My review of Fast Food Nation (discuss)
I went to the press preview of this last night. It goes on general release at the end of March. 112 mins, Cert 15.
This film has the potential to be a very powerful tool for change, but the sprawling nature of the story means it won't appeal to those with a short concentration span. I'll summarise it here so that people know what to expect.
Co-directed by Richard Linklater (who did 'Waking Life', and the powerful 'A Scanner Darkly'), it features his characteristic style of all the action being centred around conversation. There is a lot of dialogue in this film, and a lot of characters doing the talking, which is both a strength and a weakness in terms of its ability to convey a lot of easily understandable information.
The film begins in the boardroom of a fictional company called 'Mickey's', whose red and yellow logos and packaging are a not very subtle parody of McDonalds. The marketing team are celebrating the success of their new 'Big One' burger, but there are rumblings of concern about the high levels of faecal matter (ie. cowshit) that lab tests have found in the meat. So 'Don' is dispatched to the packing plant in Colorado to investigate. As he makes his enquiries, we learn that 'everybody knows there's shit in the meat', but the decision-makers just accept it as inevitable, because changing things would be far too complicated and expensive.
As Don's shock and disillusionment grows, the film begins to focus on the lives of two young women at the bottom end of the fast food indiustry. 'Sylvia', a Mexican immigrant who crossed the border with her family to get cash-in-hand work at the meat plant, and 'Amber', a teenage worker at a branch of Mickey's. The bullying and sexual harassment endured by Sylvia's family, the monotony of the work, the danger they face, and their subservience to their superviser, (who exploits his position fully by selling them drugs) is very evident, and there's some very strong acting here.

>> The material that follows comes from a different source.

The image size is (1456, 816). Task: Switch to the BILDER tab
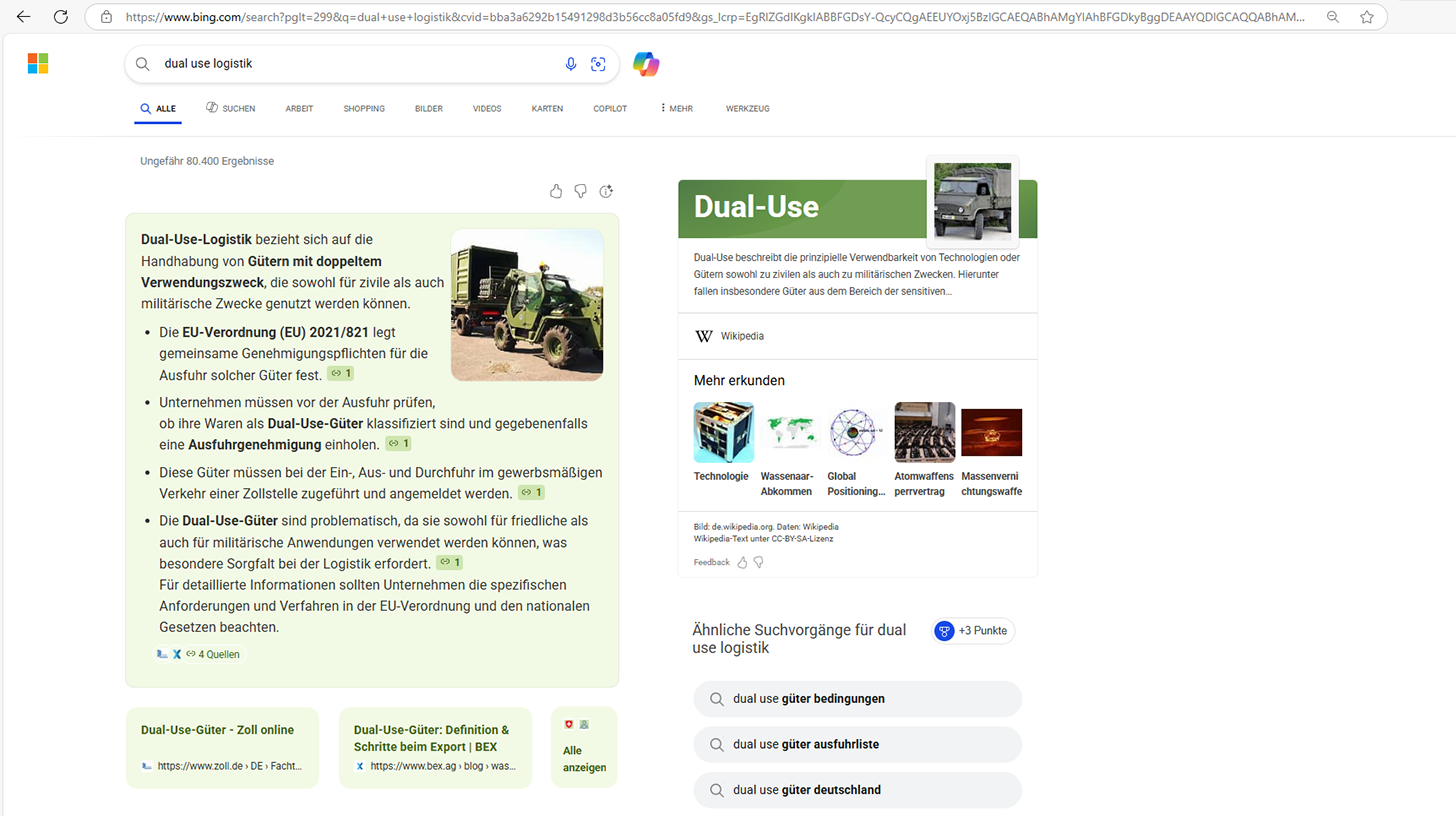(428, 108)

Amber's story isn't developed as fully, but the conversation with her uncle in which she finally decides to pack in her job and replace hope for a better world with positive action right now (including joining an environmental action group), is one of the highlights of the film.

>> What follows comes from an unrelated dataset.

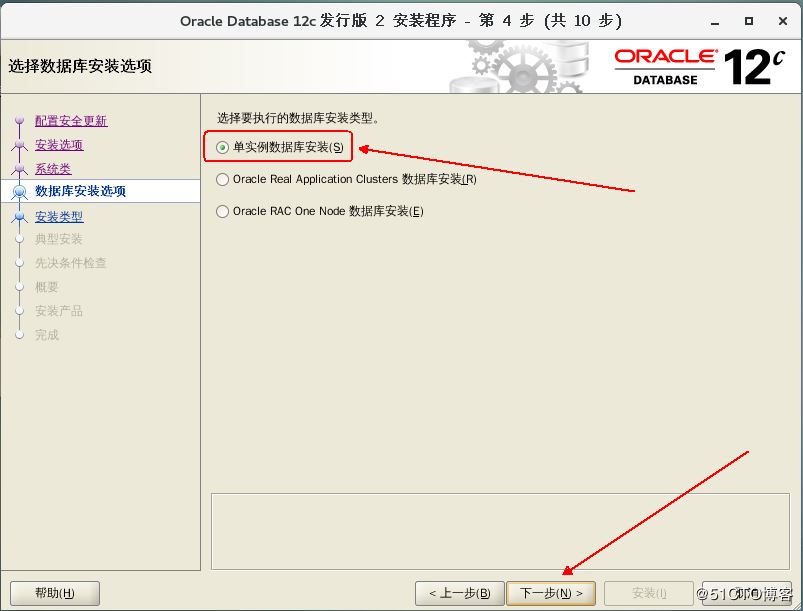
Task: Open the 安装类型 step link
Action: click(59, 216)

Practically every issue that most of us will have with the fast food industry is covered by this film, with the exceptions of overpackaging and obesity, which aren't even touched upon (in fact, I didn't spot a single greasy fat person depicted eating a burger at any point).
The cattle ranches used are the ones described in the original book. It's a work of fiction, but the people seem very real, so I think communicates the truth far better than a documentary would have done. Fast Food Nation presents the burger industry as a corporate machine, which invades every facet of modern life. It is powerful in that it asks a lot of embarrassing questions, but the really shocking stuff is saved for the end. Cows are killed, gutted and chopped up in this film, with blood spurting everywhere. A worker gets mangled by machinery and loses his leg, but the company aren't responsible, because he tested positive for drugs. They really don't pull any punches. It's the kind of footage I wish everyone could see.
Shock tactics don't work for everybody, and some people will find the loose, rambling nature of the narrative unsatisfying (although it is very much a growing trend with directors nowadays), but I really want this film to be a mainstream success, and hope that it is widely promoted by activists.